The Cuban Roots of Mexican Presidential Candidate Lopez Obrador

Andrés Manuel López Obrador is the favorite to win the Mexican elections this Sunday. (EFE)

14ymedio bigger14ymedio, Ruben Cortes, Mexico, 28 June 2018 — It is impossible to separate Cuba from the political essence of Mexican presidential candidate Andrés Manuel López Obrador, often referred to as AMLO. In his 50s, he has only left Mexico twice: both times he went to Cuba

“López Obrador will be the person with the most moral and political authority in Mexico when the system collapses and, with him, the mafia of power,” Fidel Castro wrote before dying. “Commander Fidel is a social and political fighter of great dimensions,” said AMLO after the death of the Cuban dictator.

And the populist roots of AMLO come from Cuba, from Fidel’s political preceptor: Eduardo Chibás.

So just 130 miles from Cancun there have been no elections since 1947, thanks, precisely, to Chibas, one of the first populists of the continent and from whom AMLO takes his slogan of “Valiant Honesty.”

In 1945, with the motto “Shame versus money,” Chibás burst into Cuba’s democracy, the first in the continent to achieve the vote for women, eliminate racial segregation by law and establish the eight-hour workday, as well as benefits for the workers.

Populist and demagogue, Chibas fought against corruption and verbally assaulted his adversaries, riling up the crowds against institutions that had held seven free elections when, for example, in Mexico, there had been none.

The same institutions that had turned Cuba into one of the most prosperous countries in the world, and legalized the Communist Party, while 90 miles away in the United Statest the party was persecuted and some of its members were fried in the electric chair by McCarthyism.

But the populist Chibas insisted on the need for a “fourth transformation” in Cuba, leading the crowds as a great sower of distrust and suspicion in the already thriving Cuban democracy of the 1940s.
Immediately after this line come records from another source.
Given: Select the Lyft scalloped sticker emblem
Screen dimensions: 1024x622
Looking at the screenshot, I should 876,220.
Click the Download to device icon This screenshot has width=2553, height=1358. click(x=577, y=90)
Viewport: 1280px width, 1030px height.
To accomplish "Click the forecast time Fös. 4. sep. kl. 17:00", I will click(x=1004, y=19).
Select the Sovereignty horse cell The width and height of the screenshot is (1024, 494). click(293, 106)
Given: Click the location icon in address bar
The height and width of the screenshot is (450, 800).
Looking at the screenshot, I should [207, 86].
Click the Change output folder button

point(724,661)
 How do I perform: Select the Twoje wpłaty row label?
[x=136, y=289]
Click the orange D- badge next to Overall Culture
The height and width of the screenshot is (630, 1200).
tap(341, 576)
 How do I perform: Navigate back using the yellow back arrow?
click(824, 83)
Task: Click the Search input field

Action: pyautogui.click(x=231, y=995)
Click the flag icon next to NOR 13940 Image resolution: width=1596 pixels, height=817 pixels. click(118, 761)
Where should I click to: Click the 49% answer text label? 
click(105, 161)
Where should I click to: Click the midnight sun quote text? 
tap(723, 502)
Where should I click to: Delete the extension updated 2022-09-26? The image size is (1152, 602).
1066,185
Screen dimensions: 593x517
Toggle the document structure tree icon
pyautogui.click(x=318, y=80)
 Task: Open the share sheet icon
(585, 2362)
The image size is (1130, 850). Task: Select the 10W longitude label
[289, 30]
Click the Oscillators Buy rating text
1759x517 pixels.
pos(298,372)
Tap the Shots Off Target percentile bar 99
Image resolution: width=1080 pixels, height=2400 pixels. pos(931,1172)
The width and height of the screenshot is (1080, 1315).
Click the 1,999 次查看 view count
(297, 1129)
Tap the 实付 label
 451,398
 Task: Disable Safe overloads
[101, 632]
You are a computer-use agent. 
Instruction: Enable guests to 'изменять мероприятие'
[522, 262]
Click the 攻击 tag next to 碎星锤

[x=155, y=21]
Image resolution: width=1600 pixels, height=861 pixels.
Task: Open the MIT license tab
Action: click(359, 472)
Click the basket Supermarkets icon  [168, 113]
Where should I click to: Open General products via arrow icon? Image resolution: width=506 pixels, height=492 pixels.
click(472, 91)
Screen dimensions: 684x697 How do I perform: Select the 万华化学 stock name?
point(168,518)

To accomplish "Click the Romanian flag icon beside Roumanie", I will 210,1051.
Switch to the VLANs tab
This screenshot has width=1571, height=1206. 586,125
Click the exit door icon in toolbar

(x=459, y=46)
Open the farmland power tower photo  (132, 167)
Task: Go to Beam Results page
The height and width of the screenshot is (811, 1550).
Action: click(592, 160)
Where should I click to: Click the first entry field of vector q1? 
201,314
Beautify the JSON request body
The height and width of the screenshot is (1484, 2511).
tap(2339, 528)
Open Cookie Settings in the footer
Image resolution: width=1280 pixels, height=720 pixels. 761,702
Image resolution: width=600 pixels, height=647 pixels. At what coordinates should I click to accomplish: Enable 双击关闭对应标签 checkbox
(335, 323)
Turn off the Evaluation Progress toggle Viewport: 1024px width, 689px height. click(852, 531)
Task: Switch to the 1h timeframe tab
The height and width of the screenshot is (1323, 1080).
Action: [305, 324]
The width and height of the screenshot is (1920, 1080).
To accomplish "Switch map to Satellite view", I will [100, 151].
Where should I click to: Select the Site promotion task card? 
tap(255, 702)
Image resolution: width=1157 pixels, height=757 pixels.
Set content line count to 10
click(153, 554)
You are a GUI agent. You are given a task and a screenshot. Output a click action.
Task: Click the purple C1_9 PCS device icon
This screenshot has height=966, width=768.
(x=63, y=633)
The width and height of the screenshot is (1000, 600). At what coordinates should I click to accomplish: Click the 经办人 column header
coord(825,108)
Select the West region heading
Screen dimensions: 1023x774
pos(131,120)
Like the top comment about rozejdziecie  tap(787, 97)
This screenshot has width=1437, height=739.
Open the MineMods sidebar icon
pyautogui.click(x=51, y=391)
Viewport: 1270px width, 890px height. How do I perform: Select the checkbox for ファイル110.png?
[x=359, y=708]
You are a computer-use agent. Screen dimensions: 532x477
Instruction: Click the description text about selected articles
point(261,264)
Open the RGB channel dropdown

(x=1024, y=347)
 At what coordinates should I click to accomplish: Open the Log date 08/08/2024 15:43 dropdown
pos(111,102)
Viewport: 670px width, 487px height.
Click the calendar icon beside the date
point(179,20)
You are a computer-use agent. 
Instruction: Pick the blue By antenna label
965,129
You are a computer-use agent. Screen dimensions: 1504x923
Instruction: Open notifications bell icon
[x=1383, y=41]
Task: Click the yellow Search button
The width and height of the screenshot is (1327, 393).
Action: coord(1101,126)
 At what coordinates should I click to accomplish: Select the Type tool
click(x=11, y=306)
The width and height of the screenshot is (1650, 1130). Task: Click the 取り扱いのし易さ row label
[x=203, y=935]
The flamboyant discourse of Chibás destroyed the political class and Cuban democratic institutions forever. As a systematic sniper at the system, he psychologically prepared the Cuban people for the acceptance of the end of the democratic life that had been built since 1902.

Chibás committed suicide on August 5, 1951, shooting himself in the stomach on a live a radio program, because he could not present evidence of corruption against a minister. With the end of his life the political party he had created with friends and family to win the presidency also ended.

And Cuba fell into chaos: Batista’s coup on March 10, 1952, Fidel Castro’s dictatorship in 1959, political persecutions, purges, exiles…

Today, AMLO revives that Cuban movie from Chibás, with his idea of the “fourth transformation of Mexico.” And those “transformations” (let’s not forget) are always demagogic ways of naming different types of dictatorships.